_Texto fornecido_
##########

Estudo UFMG: China tem terra suficiente para conciliar urbanização, conservação e abastecimento
Avaliação vai subsidiar a elaboração de políticas públicas no país asiático
A China tem hoje território suficiente para atender às demandas de urbanização, conservação e abastecimento. Do ponto de vista da quantidade de terra disponível, o país conta ainda com excedente de mais de 45 milhões de hectares para conciliar essas demandas. É o que demonstra estudo do Centro de Sensoriamento Remoto (CSR) da UFMG, instalado no Instituto de Geociências (IGC), feito em parceria entre pesquisadores brasileiros e chineses, da Universidade Normal de Pequim. O trabalho resultou no artigo How to balance land demand conflicts to guarantee sustainable land development, publicado na revista iScience, no primeiro semestre deste ano, e poderá orientar as políticas públicas para ocupação inteligente da terra na China nos próximos anos.
O pesquisador Argemiro Leite–Filho, do IGC, explica que a tecnologia e o conhecimento em modelagem ambiental produzidos na UFMG foram empregados para a simulação de diferentes cenários de uso e ocupação do solo, visando priorizar urbanização, produção de alimentos e restauração ecológica, para um planejamento territorial otimizado do país asiático. Por meio do software Dinamica EGO, desenvolvido no CSR, durante o doutorado do professor Britaldo Soares-Filho, os pesquisadores projetaram cenários que possibilitam entender como conciliar o desenvolvimento e a conservação ambiental no cenário contemporâneo de disputas territoriais na China, maior país do mundo em extensão territorial e o segundo mais populoso.
“Nosso principal objetivo foi compreender a melhor configuração para conciliar esses três vetores: a conservação, a expansão urbana e a produção de alimentos. O nosso modelo permite fazer simulações de uso e ocupação da terra, ou seja, propomos uma avaliação que projeta qual seria o impacto dessa política futura”, diz Britaldo Soares Filho, professor aposentado do IGC e pesquisador voluntário do CSR, que também participou do estudo.

##########

_Dados armazenados_
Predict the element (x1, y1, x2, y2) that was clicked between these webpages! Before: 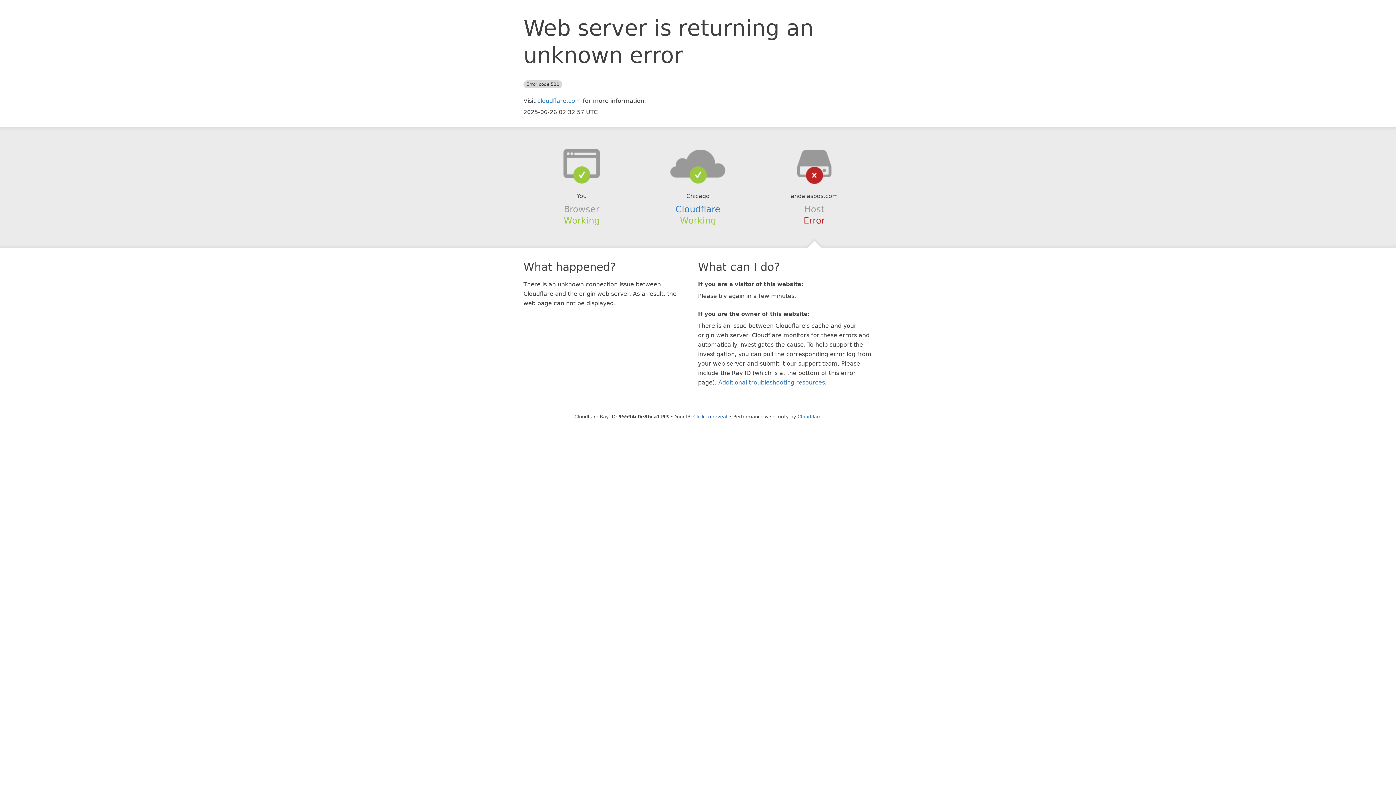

##########

_Tarefas propostas_
1. Repita fielmente o trecho do texto sobre o uso da terra na China que começa em "O pesquisador Argemiro" e segue até "segundo mais populoso.".
2. Reescreva de forma mais curta o parágrafo do texto sobre o uso da terra na China que começa com "O pesquisador Argemiro Leite–Filho", mantendo os fatos principais.

_Respostas por tarefa_
1.
O pesquisador Argemiro Leite–Filho, do IGC, explica que a tecnologia e o conhecimento em modelagem ambiental produzidos na UFMG foram empregados para a simulação de diferentes cenários de uso e ocupação do solo, visando priorizar urbanização, produção de alimentos e restauração ecológica, para um planejamento territorial otimizado do país asiático. Por meio do software Dinamica EGO, desenvolvido no CSR, durante o doutorado do professor Britaldo Soares-Filho, os pesquisadores projetaram cenários que possibilitam entender como conciliar o desenvolvimento e a conservação ambiental no cenário contemporâneo de disputas territoriais na China, maior país do mundo em extensão territorial e o segundo mais populoso.

2. Segundo Argemiro Leite–Filho, do IGC, a modelagem ambiental da UFMG serviu para simular cenários de uso do solo na China. As simulações priorizaram urbanização, produção de alimentos e restauração ecológica. Com o software Dinamica EGO, desenvolvido no CSR durante o doutorado de Britaldo Soares-Filho, os pesquisadores projetaram formas de conciliar desenvolvimento e conservação diante das disputas territoriais no país, o maior do mundo em extensão e o segundo mais populoso.